Look through the data below, and copy each line that carries the word "computer".

#### PROVIDED DATA

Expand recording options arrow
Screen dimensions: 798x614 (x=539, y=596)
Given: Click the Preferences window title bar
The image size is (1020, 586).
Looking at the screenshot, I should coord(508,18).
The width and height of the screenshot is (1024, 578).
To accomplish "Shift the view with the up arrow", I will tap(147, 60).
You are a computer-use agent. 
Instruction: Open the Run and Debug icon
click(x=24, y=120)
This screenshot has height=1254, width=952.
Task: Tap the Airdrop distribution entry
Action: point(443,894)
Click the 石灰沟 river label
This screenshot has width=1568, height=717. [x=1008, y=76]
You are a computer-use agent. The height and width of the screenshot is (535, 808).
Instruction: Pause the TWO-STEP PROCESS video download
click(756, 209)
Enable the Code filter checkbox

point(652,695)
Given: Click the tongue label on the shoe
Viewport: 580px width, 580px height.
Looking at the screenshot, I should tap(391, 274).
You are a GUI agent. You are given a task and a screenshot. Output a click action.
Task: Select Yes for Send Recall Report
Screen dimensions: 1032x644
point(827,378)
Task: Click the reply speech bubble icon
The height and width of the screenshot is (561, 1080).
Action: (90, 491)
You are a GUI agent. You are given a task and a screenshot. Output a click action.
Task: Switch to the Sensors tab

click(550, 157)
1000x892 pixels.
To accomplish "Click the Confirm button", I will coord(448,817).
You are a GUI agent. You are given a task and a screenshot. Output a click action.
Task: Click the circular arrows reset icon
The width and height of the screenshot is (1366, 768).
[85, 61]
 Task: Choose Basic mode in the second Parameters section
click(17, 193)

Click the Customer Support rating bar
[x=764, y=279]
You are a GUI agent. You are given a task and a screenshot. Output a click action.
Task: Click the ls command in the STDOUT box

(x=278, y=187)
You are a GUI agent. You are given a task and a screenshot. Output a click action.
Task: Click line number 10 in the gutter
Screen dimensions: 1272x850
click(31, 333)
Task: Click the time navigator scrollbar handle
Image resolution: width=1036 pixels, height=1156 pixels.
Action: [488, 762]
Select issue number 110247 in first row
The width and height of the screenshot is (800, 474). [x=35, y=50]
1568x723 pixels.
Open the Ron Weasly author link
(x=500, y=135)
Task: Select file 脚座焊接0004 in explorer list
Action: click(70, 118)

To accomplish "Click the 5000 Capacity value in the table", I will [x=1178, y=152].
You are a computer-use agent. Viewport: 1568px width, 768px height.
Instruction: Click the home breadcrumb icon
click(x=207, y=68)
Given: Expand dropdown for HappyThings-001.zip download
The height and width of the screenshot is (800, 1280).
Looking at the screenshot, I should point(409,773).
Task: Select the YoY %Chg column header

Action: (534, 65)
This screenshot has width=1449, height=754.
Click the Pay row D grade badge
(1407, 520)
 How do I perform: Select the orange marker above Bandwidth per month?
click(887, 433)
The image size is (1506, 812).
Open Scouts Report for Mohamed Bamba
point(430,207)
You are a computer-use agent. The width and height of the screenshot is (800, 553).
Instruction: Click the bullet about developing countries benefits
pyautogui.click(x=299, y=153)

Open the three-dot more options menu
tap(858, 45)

########

EXERCISE ANSWER
You are a computer-use agent. 
You are a computer-use agent. The height and width of the screenshot is (535, 808).
You are a computer-use agent. Viewport: 1568px width, 768px height.
You are a computer-use agent. The width and height of the screenshot is (800, 553).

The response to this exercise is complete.